Algorithm to find a generating set for a group of permutations

Question

I have a set $X$ that is acted on by $S_n$, and I've written some code that takes an input object $x\in X$ and finds the set $G\subseteq S_n$ of all permutations that fix $x$, essentially by brute force. The result is just a list of all the elements of $G$, and I would like to display the group in a more concise way, I guess as a minimum-size (or at least minimal) generating set for $G$. Is there an efficient way to obtain such a generating set?

The approach I can think of is: Pick elements of $G$ in some arbitrary order and maintain a set $H$ of all the permutations generated by the elements picked so far. Whenever we pick an element that is not already in $H$, add it to our generating set and grow $H$, and stop when $H=G$. But this feels slow (worse than linear-time in $|G|$, at least) and doesn't guarantee a minimal generating set (as we might pick $gh$ before $g$ and $h$, for example).

Answer 1

The efficient way to do this is to compute the orbit of $x$ under $G$ at the same time as computing the stabilizer of $x$. The idea is that you apply every generator of $G$ to every element in the orbit, and with each application you either find a new element in the orbit, or you find a new generator of the stabilizer.

For full details, see Algorithm I.17, page 9 of Hulpke's Notes on Computational Group Theory.

Answer 2

Here's a partial answer: every permutation in $S_n$ can be written uniquely as a product of disjoint cycles.
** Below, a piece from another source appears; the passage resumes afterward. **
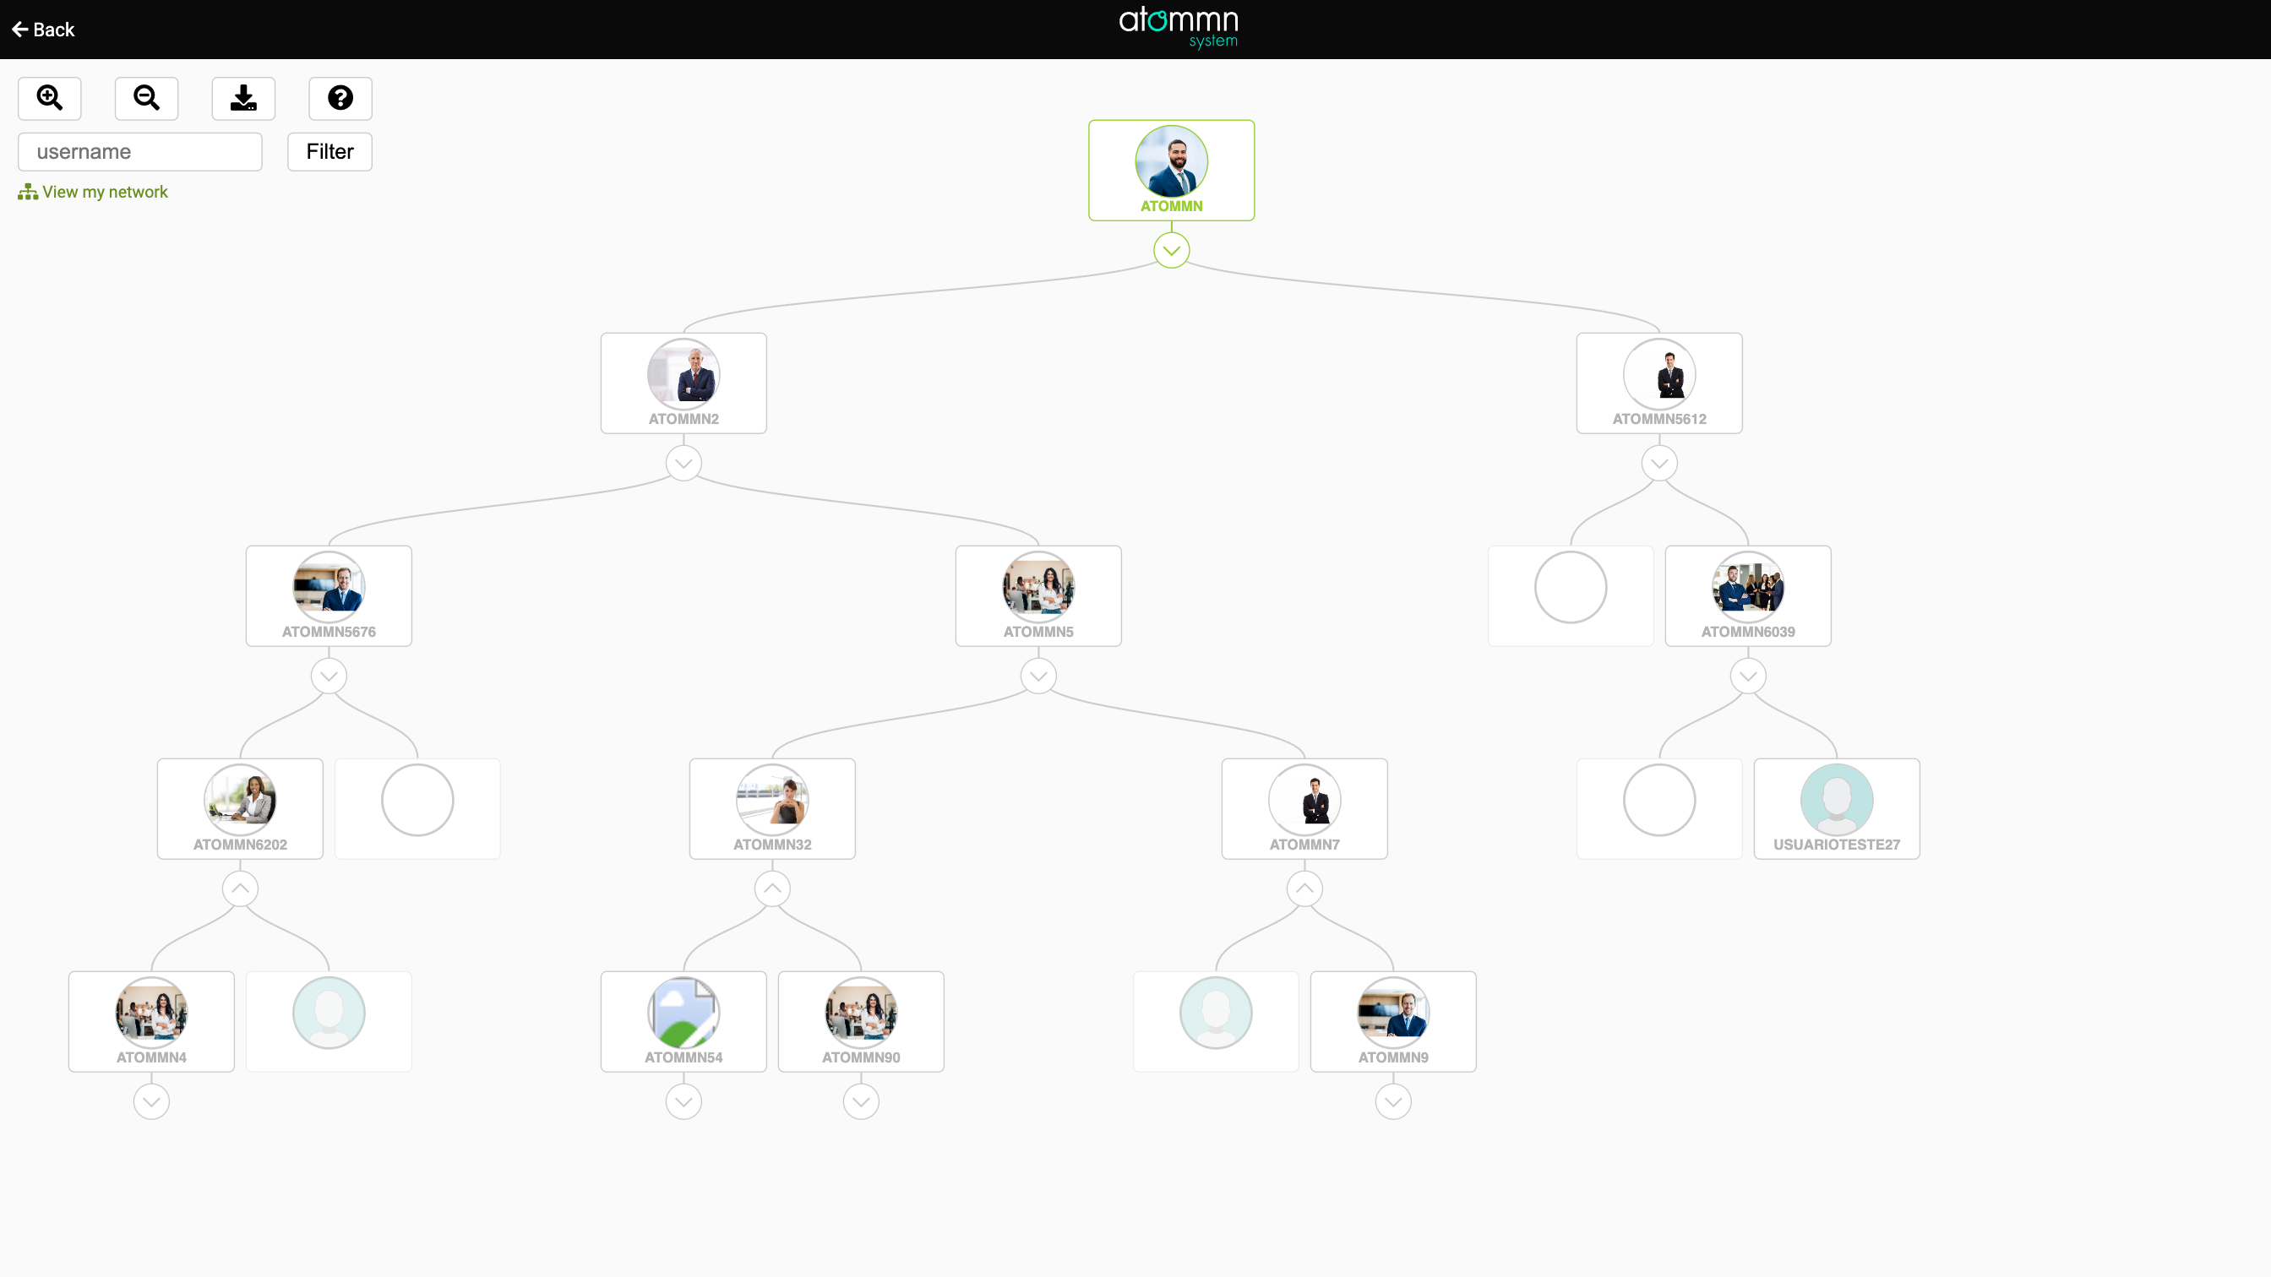
Task: Click the zoom out magnifier icon
Action: [147, 98]
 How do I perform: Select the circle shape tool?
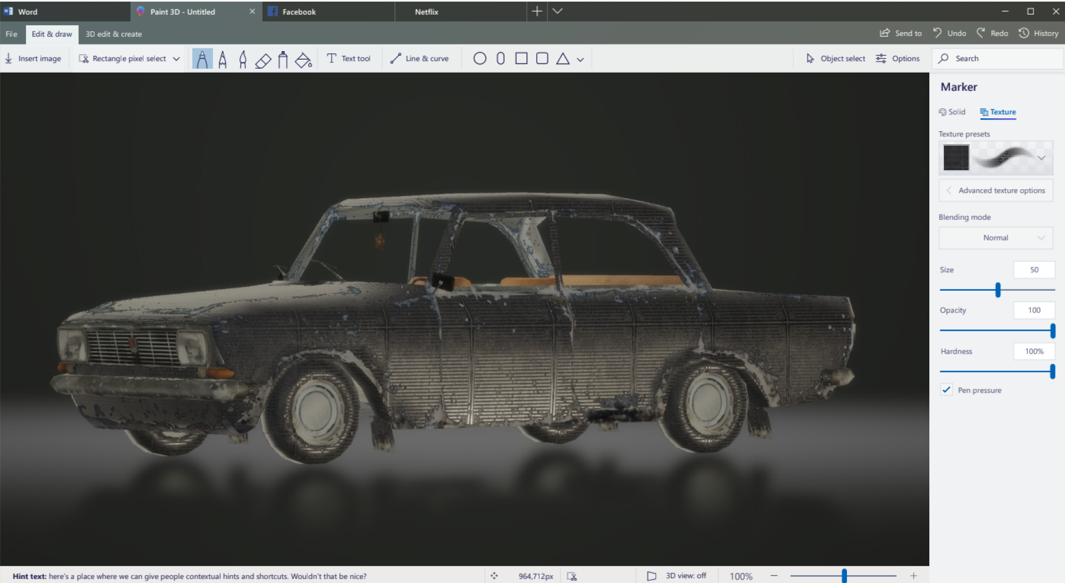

Factoring runs in $O(n)$ time for any given permutation, so factoring all the permutations in $G$ takes $O(|G|n)$ time. From here, you could make a minimal/minimum-size generating set using some other algorithm, if one exists.

Otherwise, you can at least use this to improve the method you listed, using a kind of prime sieve: sort the permutations in $G$ by number of factors. Beginning with those with 1 factor, remove all permutations which contain it or its inverse as a factor. Then do the same with those with 2 factors (removing anything that contains both factors, or both inverses), and so on. This way, we ensure that the remaining generating set is minimal.

Edit: Actually, I think you can use this idea to make the entire algorithm more efficient. You say that you computed $G$ using brute force; but this is already very slow. Instead, you can build a generating set by first adding any cycles which stabilize $x$. Then add any pairs of cycles which stabilize $x$, such that neither of the cycles was added in the first step. Continue, making sure that no permutation we pick this way "divides" another (in the sense that one contains all the factors of the other), so that we get a minimal generating set. This should already be faster than calculating $G$ by brute force. If you actually need to operate using $G$ in some way, you can calculate the generated set; and if you just need to test whether some permutation $\tau$ is in $G$, then you can factor it and check it against the generating set.